Прямо из трактира он отправился в театр, где, как нарочно, наскочил на Каратыгина [Каратыгин Василий Андреевич (1802—1853) – трагик, актер Александринского театра.] в роли Прокопа Ляпунова [Ляпунов Прокопий Петрович (ум. в 1611 г.) – сподвижник Болотникова в крестьянском восстании начала XVII века, в дальнейшем изменивший ему.], который в продолжение всей пьесы говорил в духе патриотического настроения Сверстова и, между прочим, восклицал стоявшему перед ним кичливо Делагарди: «Да знает ли ваш пресловутый Запад, что если Русь поднимется, так вам почудится седое море!?» Ну, попадись в это время доктору его gnadige Frau с своим постоянно антирусским направлением, я не знаю, что бы он сделал, и не ручаюсь даже, чтобы при этом не произошло сцены самого бурного свойства, тем более, что за палкинским обедом Сверстов выпил не три обычные рюмочки, а около десяточка. Впрочем, к концу представления у него весь этот пар нравственный и физический поиспарился несколько, и Сверстов побежал в свою гостиницу к Егору Егорычу, но того еще не было дома, чему доктор был отчасти рад, так как высокочтимый учитель его, пожалуй, мог бы заметить, что ученик был немножко, как говорится, на третьем взводе. Егор Егорыч, в свою очередь, конечно, в это время занят был совершенно иным. Он, еще ехав в Петербург, все обдумывал и соображал, как ему действовать в предпринятых им на себя делах, и рассчитал, что беспокоить и вызывать на что-либо князя Александра Николаича было бы бесполезно, ибо Егор Егорыч, по переписке с некоторыми лицами, знал, что князь окончательно страдал глазами. Михаил Михайлыч Сперанский — увы! — был уже более году записан Егором Егорычем в поминальнике. Стало быть, из людей влиятельных у него только и оставался некогда бывший гроссмейстер великой провинциальной ложи Сергей Степаныч. К нему-то он и отправился.

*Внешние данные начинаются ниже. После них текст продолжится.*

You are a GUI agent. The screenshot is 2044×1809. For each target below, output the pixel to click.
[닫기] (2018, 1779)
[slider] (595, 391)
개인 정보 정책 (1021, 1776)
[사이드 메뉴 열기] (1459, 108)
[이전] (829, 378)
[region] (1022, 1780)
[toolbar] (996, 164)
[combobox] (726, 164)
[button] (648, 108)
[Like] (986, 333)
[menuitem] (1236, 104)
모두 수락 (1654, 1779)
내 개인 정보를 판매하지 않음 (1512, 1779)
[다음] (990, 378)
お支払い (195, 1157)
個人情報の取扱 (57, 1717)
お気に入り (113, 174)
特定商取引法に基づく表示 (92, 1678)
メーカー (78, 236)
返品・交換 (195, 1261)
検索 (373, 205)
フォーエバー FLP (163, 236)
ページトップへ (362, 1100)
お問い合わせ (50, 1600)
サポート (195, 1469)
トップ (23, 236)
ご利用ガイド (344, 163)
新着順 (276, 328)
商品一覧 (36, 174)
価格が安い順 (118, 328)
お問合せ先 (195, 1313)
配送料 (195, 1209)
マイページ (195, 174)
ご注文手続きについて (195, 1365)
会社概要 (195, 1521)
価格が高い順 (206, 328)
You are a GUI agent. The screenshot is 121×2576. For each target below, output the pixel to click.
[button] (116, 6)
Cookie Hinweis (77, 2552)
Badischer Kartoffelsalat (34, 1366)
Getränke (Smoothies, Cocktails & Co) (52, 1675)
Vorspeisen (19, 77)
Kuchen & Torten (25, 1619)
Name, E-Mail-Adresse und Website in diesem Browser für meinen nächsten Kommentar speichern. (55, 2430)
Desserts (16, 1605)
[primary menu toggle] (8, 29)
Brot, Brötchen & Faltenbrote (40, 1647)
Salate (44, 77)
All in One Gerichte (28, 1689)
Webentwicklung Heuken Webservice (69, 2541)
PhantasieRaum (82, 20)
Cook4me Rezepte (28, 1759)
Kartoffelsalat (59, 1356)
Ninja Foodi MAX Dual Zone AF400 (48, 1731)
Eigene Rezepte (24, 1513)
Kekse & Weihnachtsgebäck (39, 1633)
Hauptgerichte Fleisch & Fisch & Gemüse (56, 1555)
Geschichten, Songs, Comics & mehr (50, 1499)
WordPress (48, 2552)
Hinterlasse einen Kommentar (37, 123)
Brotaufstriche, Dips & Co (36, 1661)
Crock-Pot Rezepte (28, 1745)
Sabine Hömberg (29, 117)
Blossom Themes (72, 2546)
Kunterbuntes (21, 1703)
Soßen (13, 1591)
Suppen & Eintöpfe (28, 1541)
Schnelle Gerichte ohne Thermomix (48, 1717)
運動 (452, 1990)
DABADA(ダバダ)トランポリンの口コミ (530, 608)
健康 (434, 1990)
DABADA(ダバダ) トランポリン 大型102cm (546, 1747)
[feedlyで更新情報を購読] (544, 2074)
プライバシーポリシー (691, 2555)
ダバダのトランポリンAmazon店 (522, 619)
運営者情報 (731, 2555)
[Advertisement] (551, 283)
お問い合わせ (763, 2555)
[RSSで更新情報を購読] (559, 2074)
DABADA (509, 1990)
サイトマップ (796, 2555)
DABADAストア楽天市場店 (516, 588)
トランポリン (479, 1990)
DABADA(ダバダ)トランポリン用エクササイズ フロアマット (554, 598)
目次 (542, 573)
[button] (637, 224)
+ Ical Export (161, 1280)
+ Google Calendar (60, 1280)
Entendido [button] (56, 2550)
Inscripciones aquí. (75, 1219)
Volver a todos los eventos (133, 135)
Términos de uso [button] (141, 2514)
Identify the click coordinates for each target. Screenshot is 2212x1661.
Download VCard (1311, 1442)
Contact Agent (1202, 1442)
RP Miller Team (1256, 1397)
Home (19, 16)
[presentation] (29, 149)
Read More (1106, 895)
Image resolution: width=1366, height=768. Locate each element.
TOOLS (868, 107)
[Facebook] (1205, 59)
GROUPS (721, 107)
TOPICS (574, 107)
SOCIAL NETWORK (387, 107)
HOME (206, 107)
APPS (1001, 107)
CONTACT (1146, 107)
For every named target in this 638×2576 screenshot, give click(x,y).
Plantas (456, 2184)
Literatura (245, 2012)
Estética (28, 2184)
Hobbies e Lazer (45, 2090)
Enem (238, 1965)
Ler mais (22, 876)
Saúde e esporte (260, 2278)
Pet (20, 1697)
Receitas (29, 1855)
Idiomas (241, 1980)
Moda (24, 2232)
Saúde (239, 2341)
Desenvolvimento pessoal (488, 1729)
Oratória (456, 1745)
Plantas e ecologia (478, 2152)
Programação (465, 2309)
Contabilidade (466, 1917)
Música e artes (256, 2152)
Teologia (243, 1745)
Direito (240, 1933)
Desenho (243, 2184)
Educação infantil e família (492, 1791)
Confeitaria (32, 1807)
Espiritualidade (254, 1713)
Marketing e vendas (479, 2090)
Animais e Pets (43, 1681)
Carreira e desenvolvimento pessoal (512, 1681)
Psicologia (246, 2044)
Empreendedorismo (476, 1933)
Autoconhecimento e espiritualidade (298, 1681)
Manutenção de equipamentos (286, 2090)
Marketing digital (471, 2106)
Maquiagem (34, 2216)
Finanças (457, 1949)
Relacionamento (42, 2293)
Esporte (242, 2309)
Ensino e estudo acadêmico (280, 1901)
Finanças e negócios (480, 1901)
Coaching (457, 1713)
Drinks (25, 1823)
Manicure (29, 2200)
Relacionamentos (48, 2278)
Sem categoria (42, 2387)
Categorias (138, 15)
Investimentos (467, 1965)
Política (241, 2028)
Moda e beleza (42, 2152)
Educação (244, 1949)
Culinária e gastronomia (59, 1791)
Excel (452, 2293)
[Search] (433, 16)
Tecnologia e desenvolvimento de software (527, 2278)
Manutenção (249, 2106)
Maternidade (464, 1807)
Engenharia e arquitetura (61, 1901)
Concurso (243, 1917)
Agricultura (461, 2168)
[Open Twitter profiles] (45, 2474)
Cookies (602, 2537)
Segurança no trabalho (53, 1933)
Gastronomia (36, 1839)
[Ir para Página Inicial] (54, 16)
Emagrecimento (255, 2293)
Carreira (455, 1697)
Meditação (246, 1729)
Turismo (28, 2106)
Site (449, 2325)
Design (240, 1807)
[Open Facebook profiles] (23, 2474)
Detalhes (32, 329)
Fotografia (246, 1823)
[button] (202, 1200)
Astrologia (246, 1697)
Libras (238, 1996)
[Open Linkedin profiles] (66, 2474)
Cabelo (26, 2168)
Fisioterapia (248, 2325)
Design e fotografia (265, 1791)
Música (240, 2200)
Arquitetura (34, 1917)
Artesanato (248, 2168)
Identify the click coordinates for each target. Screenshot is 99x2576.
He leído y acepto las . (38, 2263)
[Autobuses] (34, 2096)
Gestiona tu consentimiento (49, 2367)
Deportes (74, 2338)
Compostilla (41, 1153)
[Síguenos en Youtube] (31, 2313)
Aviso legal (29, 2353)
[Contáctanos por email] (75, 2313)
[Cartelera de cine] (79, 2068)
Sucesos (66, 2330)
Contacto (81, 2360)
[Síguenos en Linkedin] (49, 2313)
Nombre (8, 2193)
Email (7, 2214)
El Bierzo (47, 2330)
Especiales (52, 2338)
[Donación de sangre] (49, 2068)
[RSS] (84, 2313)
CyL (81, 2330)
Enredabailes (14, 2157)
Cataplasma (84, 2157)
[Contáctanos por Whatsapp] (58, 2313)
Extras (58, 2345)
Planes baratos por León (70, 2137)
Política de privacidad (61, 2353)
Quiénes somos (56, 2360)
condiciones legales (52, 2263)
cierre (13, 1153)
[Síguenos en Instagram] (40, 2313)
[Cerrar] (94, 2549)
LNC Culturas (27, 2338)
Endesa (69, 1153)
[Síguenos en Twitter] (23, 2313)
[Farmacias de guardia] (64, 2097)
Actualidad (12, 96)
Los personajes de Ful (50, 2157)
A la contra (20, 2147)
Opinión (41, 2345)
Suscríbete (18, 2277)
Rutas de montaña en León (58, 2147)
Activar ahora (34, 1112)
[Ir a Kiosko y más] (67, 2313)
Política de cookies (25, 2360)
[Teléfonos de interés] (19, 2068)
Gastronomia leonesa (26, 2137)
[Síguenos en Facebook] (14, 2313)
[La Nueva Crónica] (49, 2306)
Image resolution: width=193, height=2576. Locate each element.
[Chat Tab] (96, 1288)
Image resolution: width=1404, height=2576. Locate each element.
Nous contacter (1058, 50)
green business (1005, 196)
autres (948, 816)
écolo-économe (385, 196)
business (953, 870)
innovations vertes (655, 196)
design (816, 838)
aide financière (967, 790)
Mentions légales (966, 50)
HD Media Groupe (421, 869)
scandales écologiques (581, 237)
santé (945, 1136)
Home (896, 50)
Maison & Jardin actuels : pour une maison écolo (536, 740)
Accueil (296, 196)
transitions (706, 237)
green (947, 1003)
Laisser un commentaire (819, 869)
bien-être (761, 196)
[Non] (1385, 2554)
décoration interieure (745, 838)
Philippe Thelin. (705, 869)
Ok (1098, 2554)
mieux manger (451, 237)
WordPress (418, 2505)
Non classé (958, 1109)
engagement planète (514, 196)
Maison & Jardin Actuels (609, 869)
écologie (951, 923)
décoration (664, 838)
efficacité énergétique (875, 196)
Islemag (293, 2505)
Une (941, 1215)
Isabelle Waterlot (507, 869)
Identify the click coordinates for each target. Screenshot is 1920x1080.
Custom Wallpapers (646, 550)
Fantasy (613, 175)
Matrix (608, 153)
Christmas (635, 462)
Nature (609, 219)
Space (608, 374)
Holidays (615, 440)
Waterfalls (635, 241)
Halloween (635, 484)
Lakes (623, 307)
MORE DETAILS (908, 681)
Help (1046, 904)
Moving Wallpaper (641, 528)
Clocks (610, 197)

Сергей Степаныч, заметно, обрадовался Егору Егорычу, и разговор на этот раз между ними начался не о масонстве, а о том, что наболело у Марфина на душе. Рассказав Сергею Степанычу о своей женитьбе, о всех горях своих семейных, он перешел и к общественному горю, каковым считал явление убийцы и каторжника Тулузова на горизонте величия, и просил помочь ему во всех сих делах. Сергей Степаныч сначала не понял, о ком собственно и о чем просит Егор Егорыч, так как тот стал как-то еще более бормотать и сверх того, вследствие нравственного волнения, говорил без всякой последовательности в мыслях.
— Поэтому вы прежде всего, — заговорил Сергей Степаныч с своей английской важностью, — желаете исходатайствовать смягчение участи вашего свояка, так, кажется, я назвал?
— Так, словом, Лябьев по фамилии! — отвечал Егор Егорыч.
— Фамилию его я помню и даже слыхал некоторые его музыкальные пьесы… Но, независимо от прошения его, вы утверждаете, что он убил совершенно неумышленно своего партнера?
— Это не я один, а вся Москва утверждает, и говорят, что не он собственно убил, а какой-то негодяй есть там, по прозванию Калмык, держащий у себя открытый картежный дом, который подкупил полицию и вышел сух из воды… Вообще жить становится невозможным.
— Да почему же уж так? — спросил Сергей Степаныч.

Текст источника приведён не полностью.